Data extract:
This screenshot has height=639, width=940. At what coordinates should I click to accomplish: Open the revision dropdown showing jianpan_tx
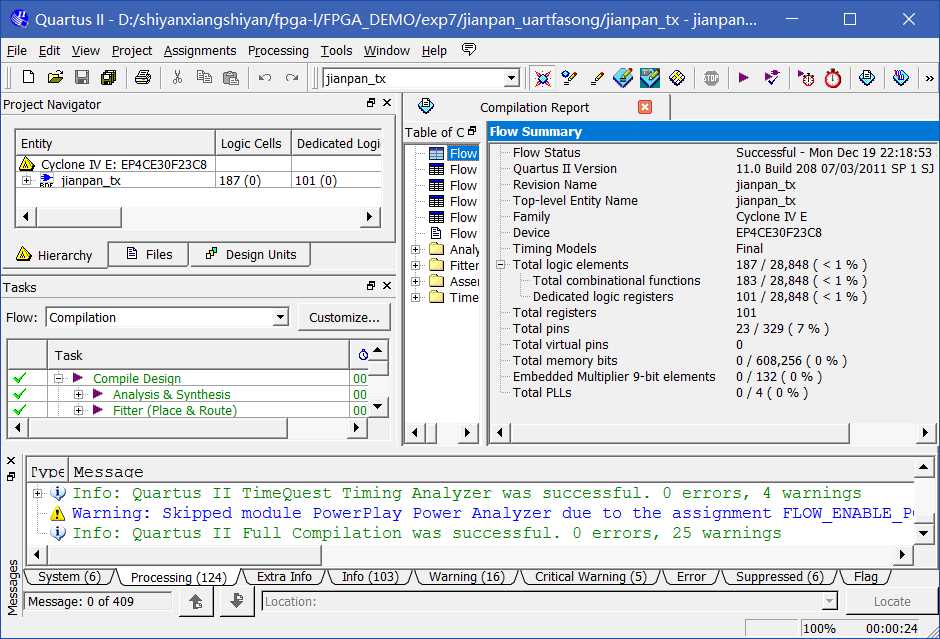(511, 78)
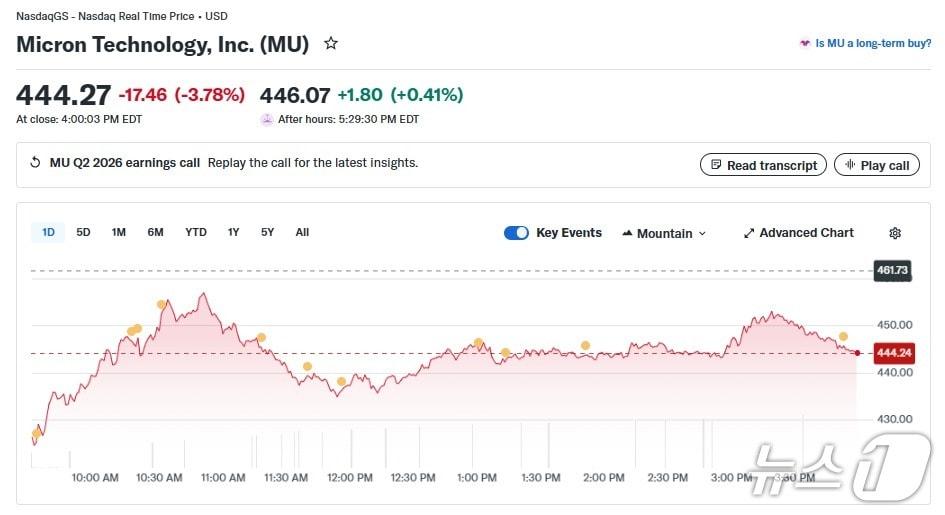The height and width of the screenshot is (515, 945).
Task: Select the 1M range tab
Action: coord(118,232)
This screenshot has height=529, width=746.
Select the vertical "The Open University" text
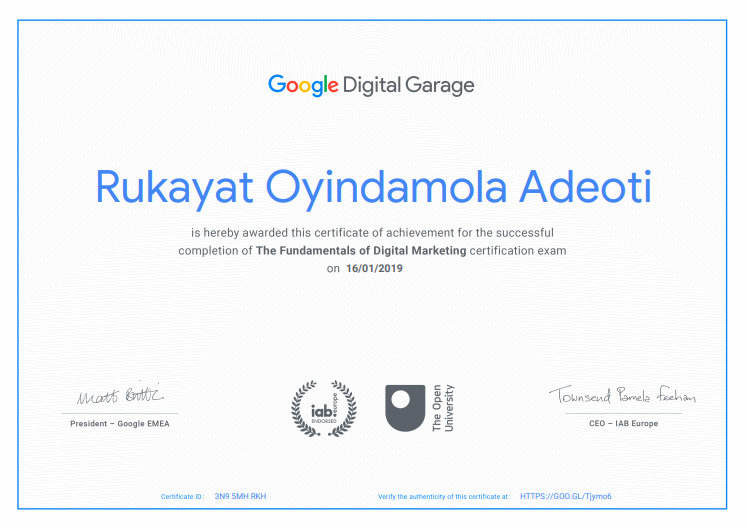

What this task involves:
Copy every line of the listing above word for word, leaving out the pictures.

Completed task:
This screenshot has height=639, width=940. At what coordinates should I click to accomplish: Open the revision dropdown showing jianpan_tx
(511, 78)
The height and width of the screenshot is (515, 945).
Task: Select the 1M range tab
Action: coord(118,232)
This screenshot has height=529, width=746.
Select the vertical "The Open University" text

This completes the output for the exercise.